I would like to throw something to the discussion. In UHC's build system a tool called Shuffle is used: http://foswiki.cs.uu.nl/foswiki/Ehc/ShuffleDocumentation

It has three nice properties which I think could fit well with the problem:
- You can define variants of code with given numbers and names, and then ask the tool to produce the output file. Something a bit better than CPP itself.
- It understands some Haskell semantics. In particular, you can state functions imported or exported by each chunk (see http://foswiki.cs.uu.nl/foswiki/Ehc/ShuffleDocumentation#A_1.2_Output_specific_configuration) and the tool takes care of building up the module declaration on top of the file.
- It ships with a hook to integrate with Cabal (https://hackage.haskell.org/package/shuffle-0.1.3.3/docs/Distribution-Simple-Shuffle.html).

Just my two cents.

2015-10-09 3:31 GMT+02:00 Richard Eisenberg <eir@cis.upenn.edu>:


On Oct 8, 2015, at 1:05 PM, Richard Eisenberg <eir@cis.upenn.edu> wrote:
>
> My loose following of the interweaved threads has led me to this same conclusion. Have you paid close enough attention to list exactly what these changes should be? I have not. But I'd love to find a general solution to the migration problem so that we can continue to tinker with our beloved language without fear of flames burning down the house.

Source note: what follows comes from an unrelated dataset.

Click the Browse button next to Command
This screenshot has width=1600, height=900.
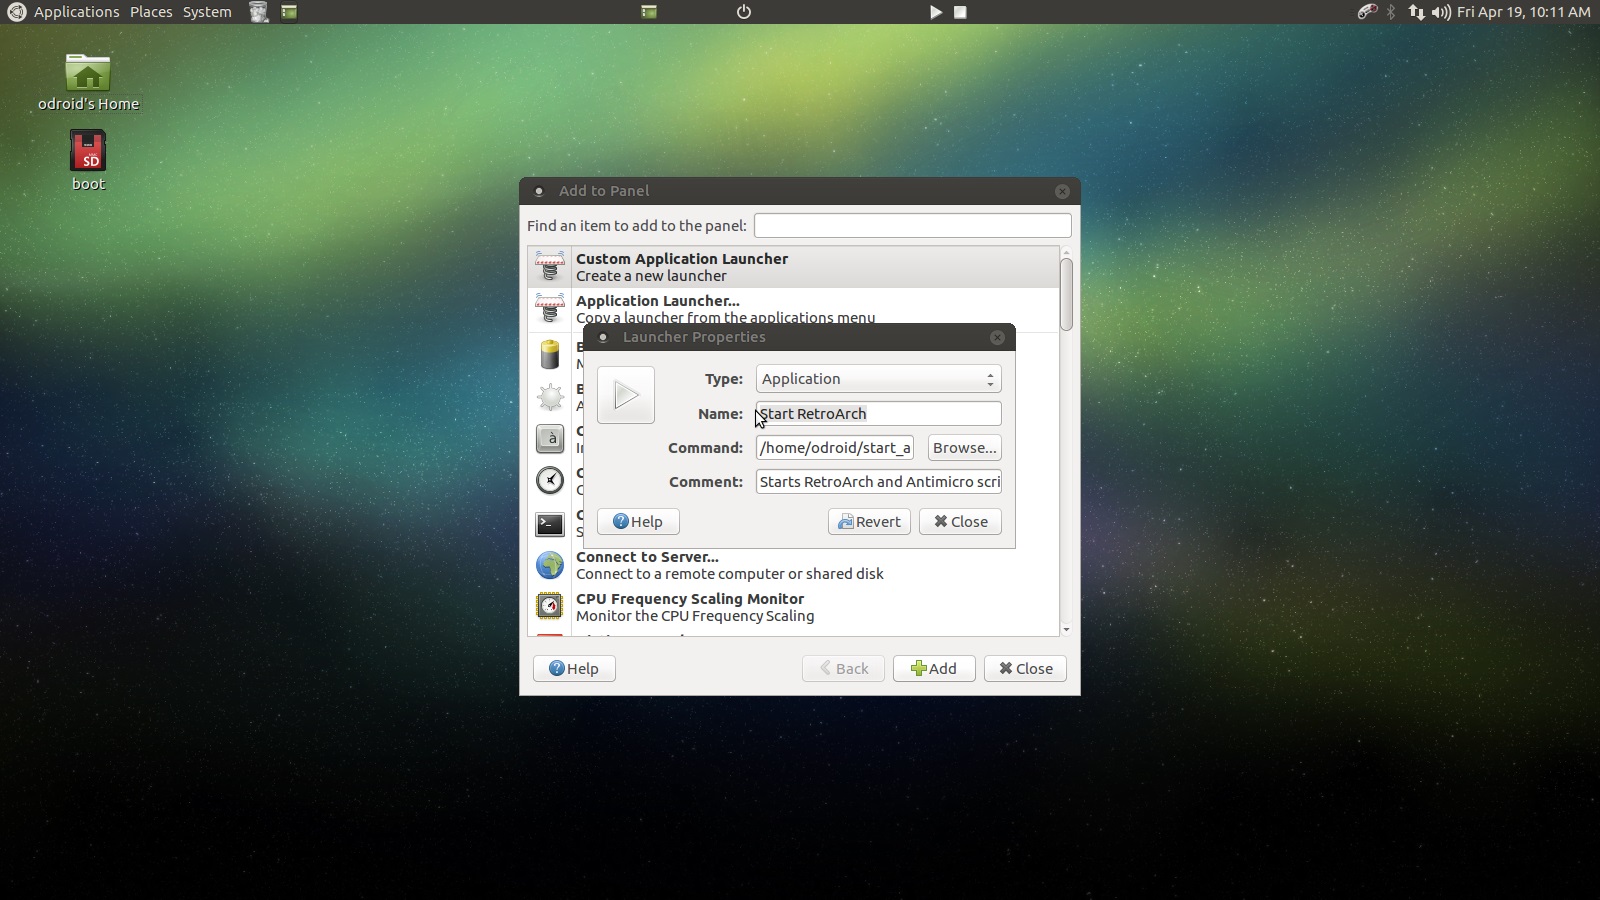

I should have been more explicit. I was more thinking of a multi-tiered warning system, where we decide, as a community, not to be embarrassed by warnings of severity less than X. When putting a DEPRECATED pragma on a definition, we could then give an indication of how soon we expect the definition to be gone.

I was not thinking of the sort of "smart" behavior that Joachim wrote about. I want my programs to do exactly what I say -- compilers should only be so clever.